I was missing a Joan and David shoe sale for this, one I planned to hit before returning to the office in those stolen minutes on either side of an errand, shoes my own particular vanity back then.   Even so, as I pulled away from her tidy house on the small street I grudgingly admired her knowledge of and her care for things, especially flowers and shrubs, and saw in a new light the blooms she brought into the office throughout the year, stems wrapped in wet paper towels, a vase dug out from under her desk. 

Fast-forward and now I care deeply about plants, their names, their provenance.  And while I don’t inspect them in quite the same militaristic way, I offer greetings each morning as I walk around the yard, cheerful, happy greetings, like I did when I still worked and poked my head into open offices as I I toddled down the hall.

I am neither schooled nor trained in any way, but sometimes friends ask me to come over and identify plants or blooms in their yard. Some things I identify, some I can’t.  But it doesn’t matter because I have an app on my phone that will tell us anything we want to know about flora. 

It is called “Picture This,” and it is to flowers and trees what “Shazam” is to the music world.  Instead of naming a song in a few seconds, “Picture This” will tell you what plant you are looking at once you snap a photo and wait for the results. Already this week I have identified a bald cypress tree, arborvitae, and the Star of Bethlehem. 

Star of Bethlehem crops up in one small spot in my yard and I have no idea what I am looking at.  It is small, delicate, and blooms in early spring with these little white starburst flowers.  I usually pull them up because there is something of the weed about them, but then I identified it by name, and I found the name lovely. 

It is a pretty little plant, and I was all tenderhearted about it until I read it can also kill you.  Well, maybe just the bulbs can, and some sources say it is invasive, although mine have never overrun the yard.  But I dig them up regularly, bare-handed, which is a no-no, apparently, as they can be toxic. 
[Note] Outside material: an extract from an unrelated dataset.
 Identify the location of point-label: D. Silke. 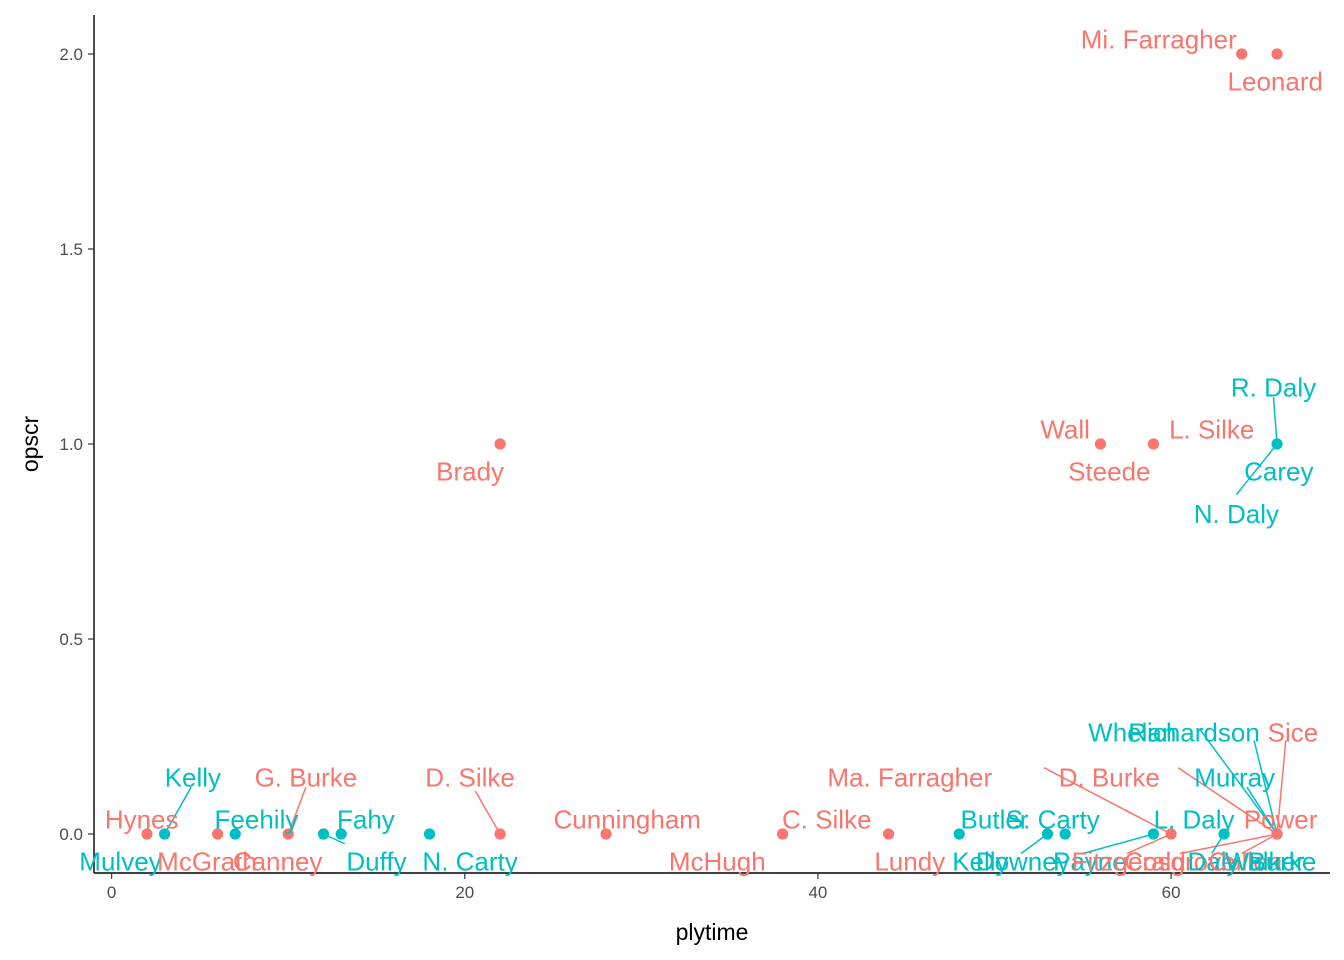
(470, 777).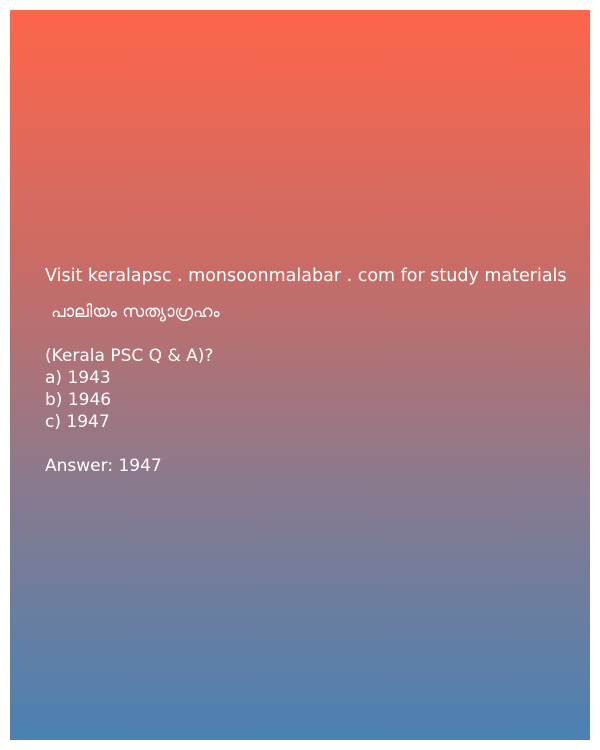  I want to click on option-a: a) 1943, so click(78, 378).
But just now I read they date from the Middle Ages and the Crusades so I am back in love with them.  They don’t really hurt anything, with their slender leaves shooting up then draping gracefully, waiting for the white blooms to arrive. I guess I will leave them as they are.

I think of my old colleague, and her insistence on names, not just a plate, but Limoges.  Not a chair, but Queen Ann. Not just a shrub, but a mophead hydrangea.  She knew these things like family, loved them like family, too, I think. 

My relationship to possessions  is different from hers, in almost every way.  Yet, now I, too, like knowing the names of things, their requirements for a long life, their habits and peculiarities.  As much as I am able, I mean to accommodate.  It works in the garden, it works with friends and loved ones. It works in life.